• [Supplied passage]:

Amona, Nagartas, Dhargad opted to collect the National Tiger Conservation Authority package of 10 lakh rupees per adult in the family. The Forest Department and Collector’s Office chose to ‘hand-hold’ the process by providing two lakh rupees for relocation and construction of homes. To prevent men from squandering this sum, seven lakh rupees was placed in a long-term, monthly interest-yielding annuity, which cannot be encashed without the prior permission of a committee headed by the District Collector. Each family thus draws a monthly income of Rs. 6,500 (calculated at nine per cent interest with the State Bank of India). With prior permission of the Collector, 60 families chose to encash the bank deposit, and have purchased more than 70 ha. of valuable agricultural land.
Going beyond the legal stipulations of the ‘cash package’ to help develop the new village sites, the administration provided drinking water, electricity to each home, internal roads to newly-settled villages and more. All four newly-settled villages chose their own sites next to, or as part of an existing, developed gaothan so that they could benefit from existing infrastructure and connectivity to larger towns.
Credible NGOs such as the Satpuda Foundation led by Kishor Rithe worked with dynamic forest officials such as Srinivasa Reddy, then the Deputy Conservator, Akot and A. K. Mishra, Field Director, Melghat, because they knew that delivering real benefits to villagers was key to the tiger’s future.
Camera trap images reveal the return of gaur, chital and tiger to all the meadows that magically regenerated after the villages moved out. Following the principle of ‘nothing succeeds like success’, villages that were initially hesitant are now flooding us with requests for similar rehabilitation packages. This includes Semadoh, Somthana, Talai, Rora, Gullarghat and we now need to obtain the resources to enable this. An independent socio-economic study by the Amravati University reveals that in the rehabilitated villages the per capita income has tripled!
The grassland species of Nannaj like the blackbuck and grey wolf, have fought a long, hard battle for survival and are often associated with bustard habitats.
Photograph by Praveen Pardeshi

The larger Tadoba Landscape: Inviolate core with eco-tourism and sustainable agriculture in the buffer, inclusion of corridors in expanded Protected Area network

“Why is the tiger coming to our village every day? Do something about it!” That was the continual refrain of one resident of Jamni village who kept disrupting a meeting I was attending to discuss the park-people relationship. I imagine that in bygone days Jim Corbett must have faced similar outcries, but the villager no longer had the option of summoning Jim Corbett to solve the problem his way!
Later that day I was at the Pandharpauni lake in Tadoba, when I saw a tigress with her four cubs that showed up as if on cue in response to the heat of summer. Ideally, villagers living around Tadoba and similar wild landscapes should profit from the presence of tigers. Instead today, the tourism trade and visitors benefit, while villagers are left paying the price in terms of loss of livestock, crop raiding and constant fear.
Tadoba, Jamni, Navegaon, and most of the families of Kolsa have opted for voluntary rehabilitation outside the park. Funds were allocated for Navegaon and Jamni to move to chosen sites at Amdi and Khadsanghi on the Mul-Nagpur road with irrigation, electricity and drinking water facilities at the gaothan itself.Tiger conservationist Bandu Dhotre, and the husband and wife team Poonam and Harsh Dhanwatey who run the Tiger Research And Conservation Trust (TRACT) have both played positive roles by working with the Forest Department, while representing the villagers’ interests.

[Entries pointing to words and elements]
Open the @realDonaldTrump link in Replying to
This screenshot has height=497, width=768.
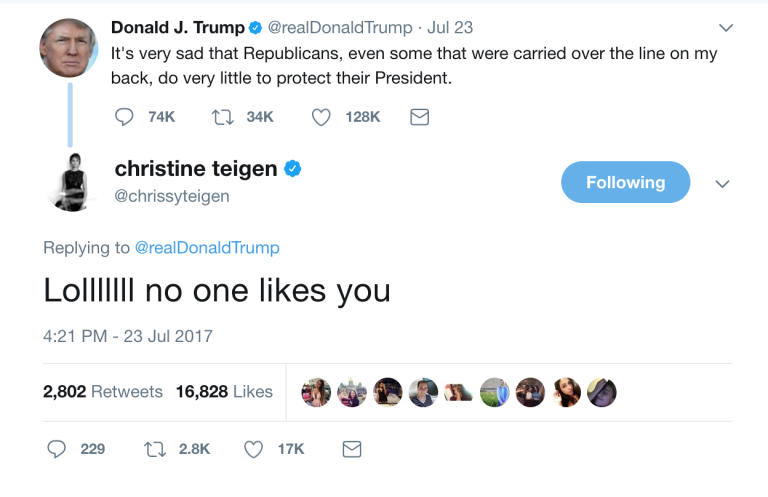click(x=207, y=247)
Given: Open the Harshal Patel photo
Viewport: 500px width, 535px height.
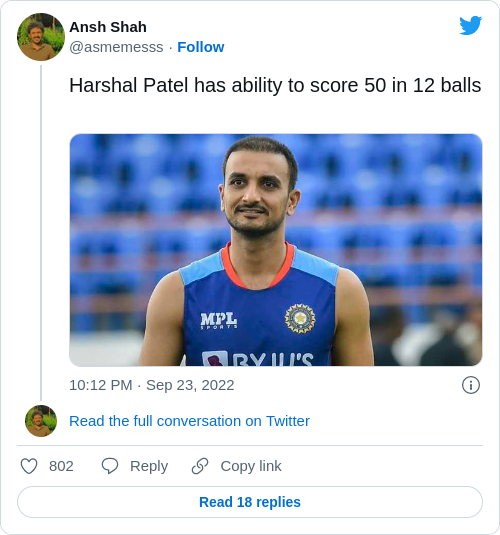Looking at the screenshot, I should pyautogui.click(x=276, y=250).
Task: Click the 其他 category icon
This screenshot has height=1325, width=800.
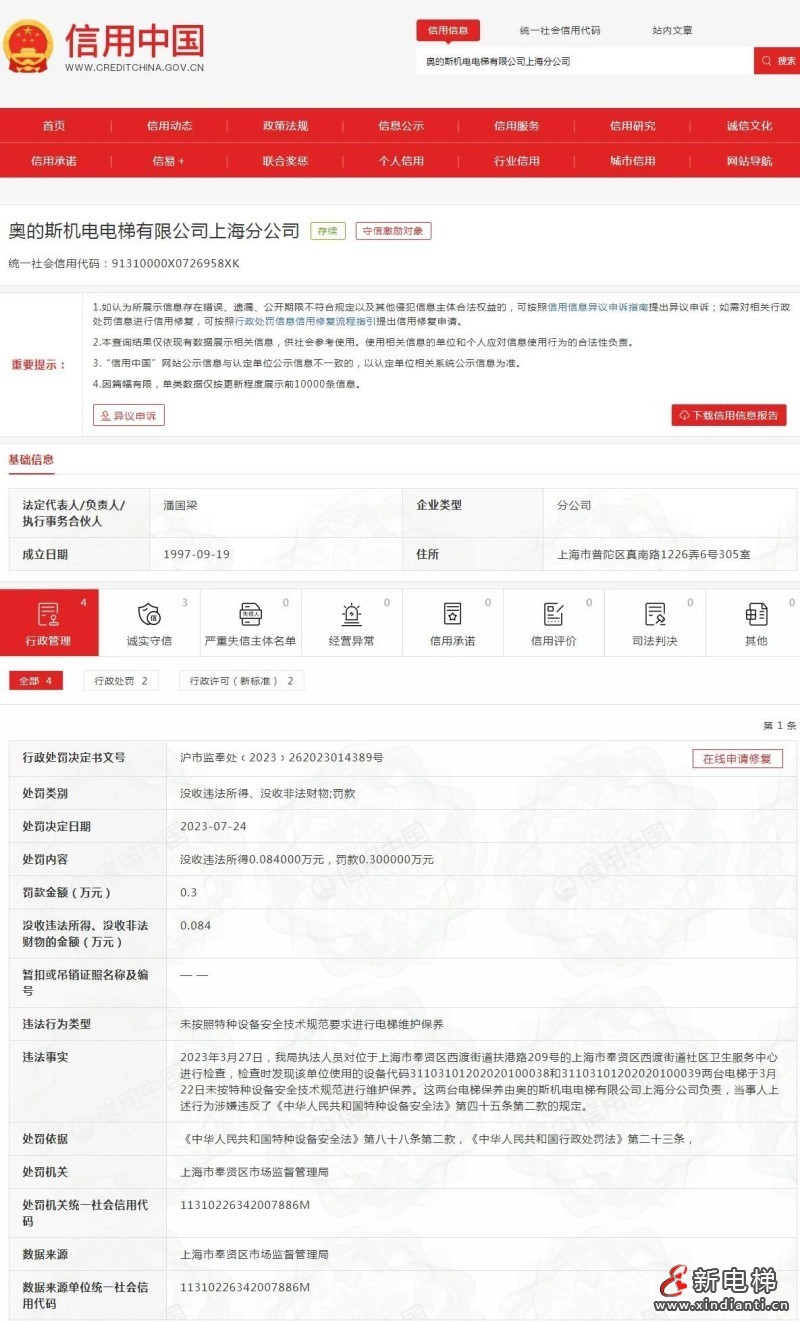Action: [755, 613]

• [Goals]:
1 - From the passage on tiger conservation and village relocation, list the villages it names as having initially hesitated and now requesting similar rehabilitation packages.
2 - Write the next paragraph of the passage on tiger conservation and village relocation, beginning right after its final sentence.

• [Expected answers]:
1 - Semadoh, Somthana, Talai, Rora, Gullarghat

2 -
But this is not enough. In the buffer zone and in forests under the Territorial Division of the Forest Department, serious tiger-poaching incidents have recently taken place. It is here that the spillover populations of tigers are lost after they leave the protective care of the 10 to 12 breeding females that occupy Tadoba’s core critical habitats. Strengthening less-protected forests such as the corridors leading to Bhivapur, Navegaon and Bor is therefore essential. This is what has occupied Dr. Vinay Sinha, Field Director, Tadoba, who did his PhD. in participatory Forest Management, over the past year. Working on a strategy to share revenues earned from tourism with villagers in the buffer zone, he used the gate fees of Rs. 45 lakhs lying with the Tadoba Tiger Foundation to give a sum of Rs. 51,000 to each of the 53 villages in the buffer zone. This was used for community welfare on necessities such as biogas plants and stall feeding of cattle.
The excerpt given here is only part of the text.